Rechter behandelt zaak stoeptegelgooiers
De rechtbank in Den Haag buigt zich woensdag over het stoeptegelincident in Rijswijk. Vier mannen worden ervan verdacht op 9 januari vanaf een viaduct over de A4 bij Rijswijk een stoeptegel naar beneden te hebben gegooid. Deze ging door de voorruit van een auto en trof een 30–jarige automobiliste uit Uden. De vrouw overleed later in het ziekenhuis aan haar verwondingen.
De vier mannen uit Rijswijk, twee 18–jarigen, een 19–jarige en een man van 23, worden verdacht van moord danwel doodslag. Ook verwijt het Openbaar Ministerie het de mannen dat ze na het gooien van de steen geen hulp hebben gezocht en het slachtoffer in hulpeloze toestand hebben achtergelaten.

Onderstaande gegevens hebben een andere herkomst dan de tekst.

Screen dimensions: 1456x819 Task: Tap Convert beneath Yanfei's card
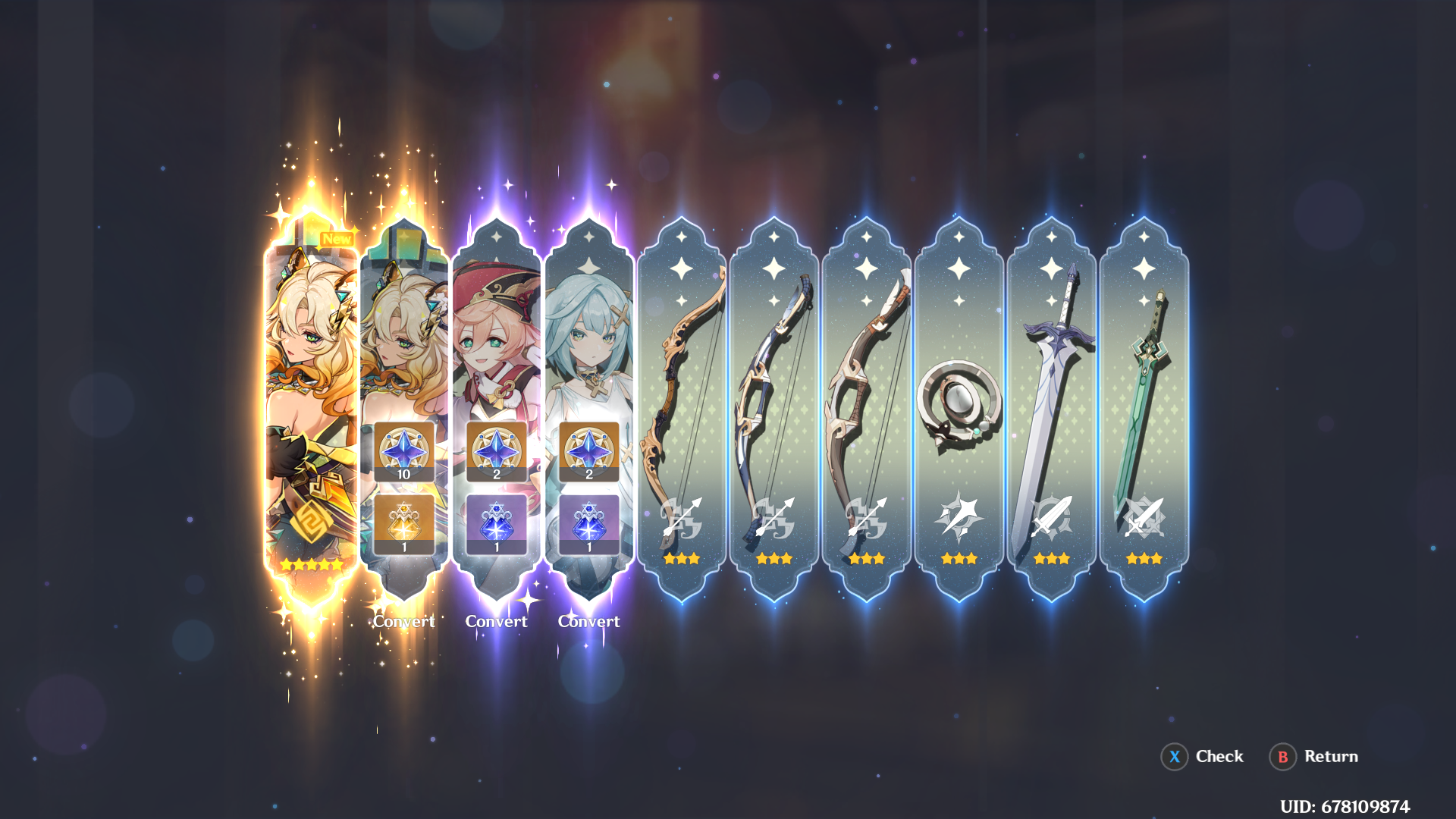(x=497, y=621)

Bovendien wordt het viertal verantwoordelijk gehouden voor het gooien van een zak puin van een ander viaduct boven de A4, ook op 9 januari. De zak belandde op een vrachtwagen, maar die chauffeur kwam met de schrik vrij.
De politie had na het incident moeite om de verdachten te vinden. De aanhoudingen volgden ruim een week later, na een tip van een getuige. De 18–jarige Davy V. (Vermeulen) heeft als enige bekend bekend dat hij een stuk steen heeft laten vallen. Dat zou hij samen met een andere verdachte hebben gedaan. De derde en vierde verdachte zouden in een auto verderop hebben zitten wachten.

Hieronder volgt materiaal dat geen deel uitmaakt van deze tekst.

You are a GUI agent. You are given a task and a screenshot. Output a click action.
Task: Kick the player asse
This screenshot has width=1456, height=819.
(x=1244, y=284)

Het Nederlands Forensisch Instituut (NFI) onderzocht de stoeptegel op DNA van de verdachten, maar dat is niet aangetroffen. Wel vond het NFI bloed en een haar van het slachtoffer op de tegel.

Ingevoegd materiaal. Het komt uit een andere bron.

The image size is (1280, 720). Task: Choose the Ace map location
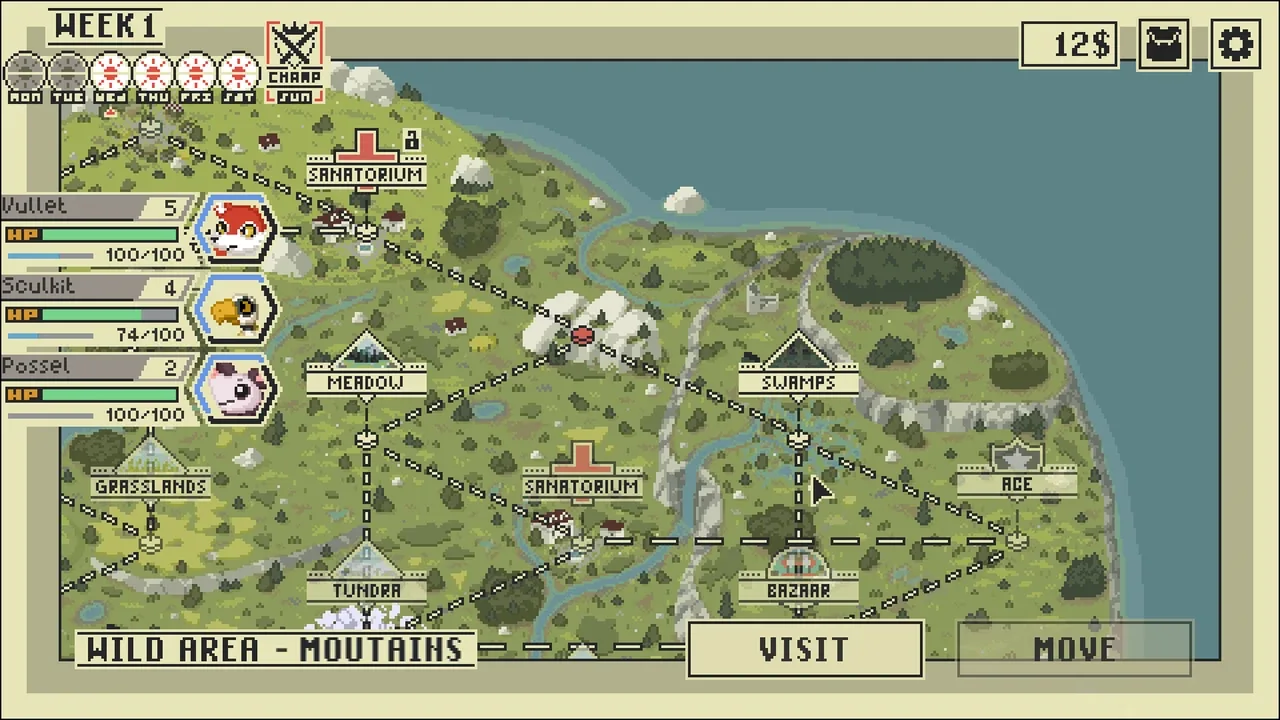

Hoewel de Haagse forensisch–psychiatrische dienst had geadviseerd het viertal voor onderzaak naar het Pieter Baan Centrum (PBC) te sturen, legde de rechtbank dat advies naast zich neer. De deskundigen van de dienst meenden dat het groepsproces een essentiële rol heeft gespeeld bij het misdrijf. Opname in de justitiële observatiekliniek kan alleen als onderzoek naar de geestesvermogens noodzakelijk is. Volgens de rechtbank was dat bij drie van de vier verdachten niet het geval.